Is any aspect of the Mosaic law binding on Christians?

ANSWER

It must be a real source of comfort and encouragement to every Christian to know that, in these days of upheaval and insecurity, our God is consistent and unchangeable. This glorious fact is declared in several verses throughout the Bible. In the last book of the Old Testament, we read ‘For I am the Lord, I change not’, Mal. 3. 6. Hundreds of years later, James wrote, ‘Every good gift and every perfect gift is from above, and cometh down from the Father of lights, with whom is no variableness, neither shadow of turning’, Jas. 1. 17. These and other verses present to us the immutability of God’s eternal nature.

However, the fact that God is immutable as to His nature does not detract from His sovereign prerogative to operate in different ways in His governance of mankind. The various dispensations found in the Bible are clear examples of the variety of means God has chosen, both to reveal His character and to impose His rule over people. Many Bible teachers believe that there are seven distinct dispensations and it is the fifth one of those, the dispensation of law, which is being referred to in the above question.

In one sense, the phrase ‘the Law’ embraces three different components. There was the ceremonial law that related to the sacrificial offerings and the functions of the priesthood. There was the civil law, where God set out His decrees for Israel to follow in their daily lives relative to their judicial system, etc. Then, there was the moral law that we commonly refer to as the ‘Ten Commandments’. These three aspects formed ‘the Law’. However, when people refer to the law they are primarily thinking of the moral law, as given to Moses on Mount Sinai and which was written on tablets of stone.

In the early years of the church age there was much contention between Jewish teachers and Gentile Christians. Even converted Jews found it difficult to let go of some of their former practices and customs and this led to tensions in the church at Rome as well as elsewhere. In addition, adherents to Judaism sought to infiltrate assemblies and tell Gentile converts that, in order to be saved and blessed by God, it would be necessary for them to be circumcised. In particular, the Epistle to the Galatians highlights this problem.

Throughout Galatians chapter 3, the Apostle Paul contrasts the law with the promises of God contained in the gospel and shows that the law was intended to be temporary, ‘Wherefore then serveth the law? It was added because of transgressions, till the seed should come to whom the promise was made’, Gal. 3. 19. Later in the chapter, we read, ‘Wherefore the law was our schoolmaster to bring us unto Christ, that we might be justified by faith. But after that faith is come, we are no longer under a schoolmaster’, vv. 24, 25.
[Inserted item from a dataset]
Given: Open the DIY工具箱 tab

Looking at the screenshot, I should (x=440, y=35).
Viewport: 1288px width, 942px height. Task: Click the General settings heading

The opening six verses of Romans chapter 7 present further help in respect of our position as Christians in relation to the law of Moses. Space does not permit an exposition of this section but, in summary, the apostle is teaching that we, having died with Christ, are no longer liable to the claims of the law, ‘ye also are become dead to the law by the body of Christ’, Rom. 7. 4. When Christ died on the cross, He satisfied the requirements of the law that had highlighted our sinful state and He met the holy demands of God. This truth applies to every Christian; it is not a state we are to aspire to, but a positional truth that relates to all who are in Christ.

Whilst it is clear that the believer’s salvation owes nothing to law-keeping or ritual, what of the believer’s sanctification and personal walk? The law established that there should be love towards God and towards each other and these instructions are now presented to us in the New Testament, not as aspects of the Mosaic law, but as God’s requirements for His people today. Therefore, we should seek to carry out these imperatives, not as law-keepers but as Christians adhering to the teaching of our Saviour. Galatians chapter 5 also indicates how we should seek to carry them out, ‘If we live in the Spirit, let us also walk in the Spirit’, v. 25. It is only the Spirit of God that can empower us to do what is pleasing to God and if we are led of the Spirit we ‘are not under the law’, Gal. 5. 18.